Following is a description of the classes of IP addresses:
A Class A address uses only the first octet to represent the network portion, a Class B address uses two octets, and a Class C address uses three octets. Class A addresses span from 1 to 126, with a default subnet mask of 255.0.0.0.
Class B addresses span from 128 to 191, with a default subnet mask of 255.255.0.0.
Class C addresses span from 192 to 223, with a default subnet mask of 255.255.255.0.
The 127 network ID is reserved for the local loopback.
An example of a valid IPv6 address is
42DE:7E55:63F2:21AA:CBD4:D773:CC21:554F
A public network is a network to which anyone can connect, such as the Internet. Internet Assigned Numbers Authority (IANA) is responsible for assigning IP addresses to public networks.
A private network is any network to which access is restricted. Reserved IP addresses are 10.0.0.0, 172.16.0.0, and 192.168.0.0.
Table 18 summarizes the WAN technologies.
When a connection is made to the RAS server, the client is authenticated and the system that is dialing in becomes a part of the network.
RAS supports remote connectivity from all the major client operating systems.
Although the system is called RAS, the underlying technologies that enable the RAS process are dial-up protocols such as PPP and SLIP:
SLIP also does not provide error checking or packet addressing, so it can be used only in serial communications.
PPP provides a number of security enhancements compared to SLIP. The most important of these is the encryption of usernames and passwords during the authentication process.
Windows 2000 natively supports SLIP and PPP.

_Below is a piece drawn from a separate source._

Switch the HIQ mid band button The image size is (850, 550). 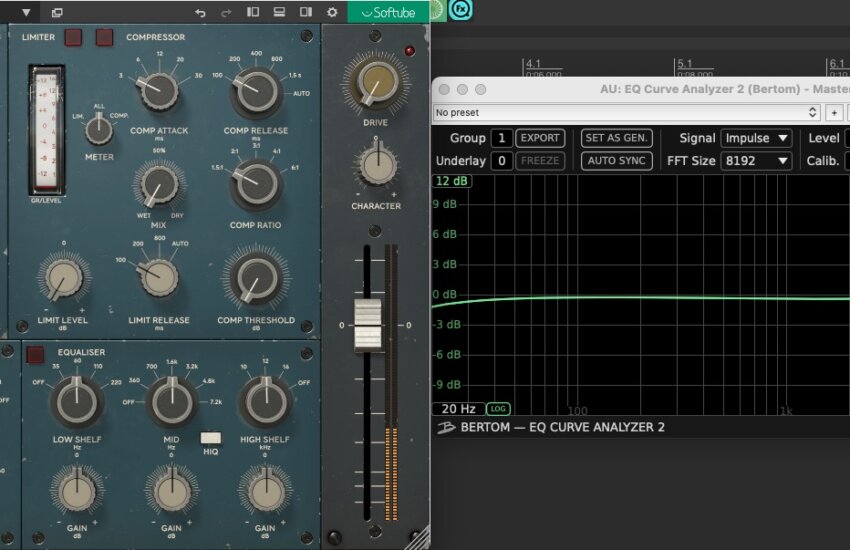click(210, 437)
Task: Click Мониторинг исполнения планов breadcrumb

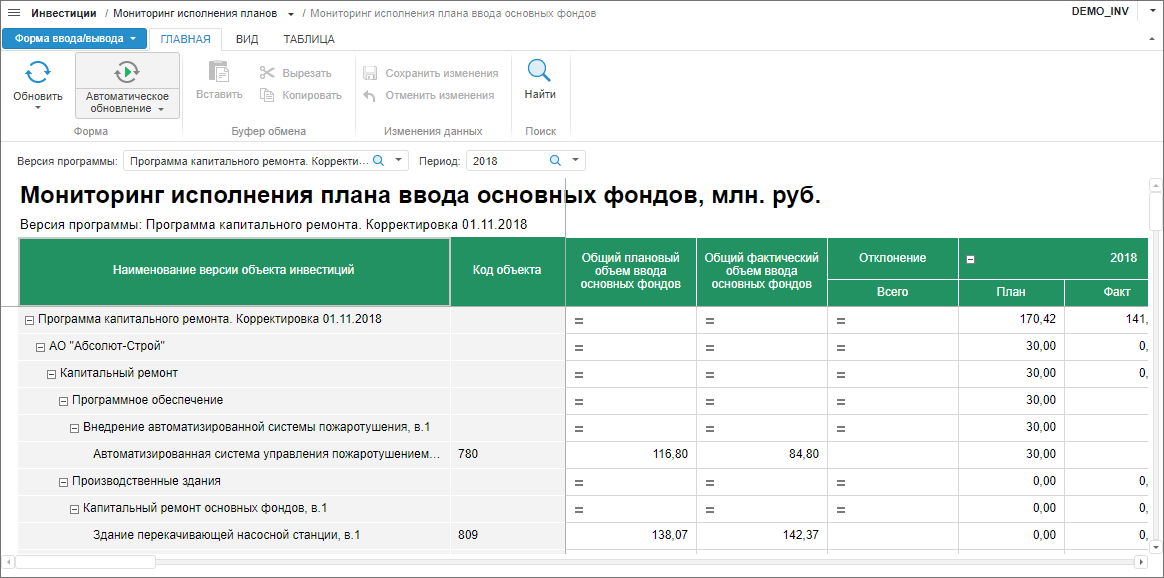Action: pyautogui.click(x=195, y=13)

ICA protocol allows client systems to access and run applications on a server, using the resources of the server, with only the user interface, keystrokes, and mouse movement being transferred between the client and server computers.
IPSec is designed to encrypt data during communication between two computers. IPSec operates at the network layer of the OSI model and provides security for protocols that operate at higher layers of the OSI model.
L2F allows tunneling to be utilized as a connection method over insecure networks.
L2TP is a combination of PPTP and Cisco's L2F technology and uses tunneling to deliver data. L2TP operates at the data-link layer, making it protocol independent.
SSL is a security protocol that is used on the Internet. Secure Web site URLs begin with https:// instead of http://. HTTPS connections require a browser to establish a secure connection. Secure SSL connections for Web pages are made through port 443 by default.
Kerberos provides a method to verify the identity of a computer system over an insecure network connection.
The security tokens used in Kerberos are known as tickets.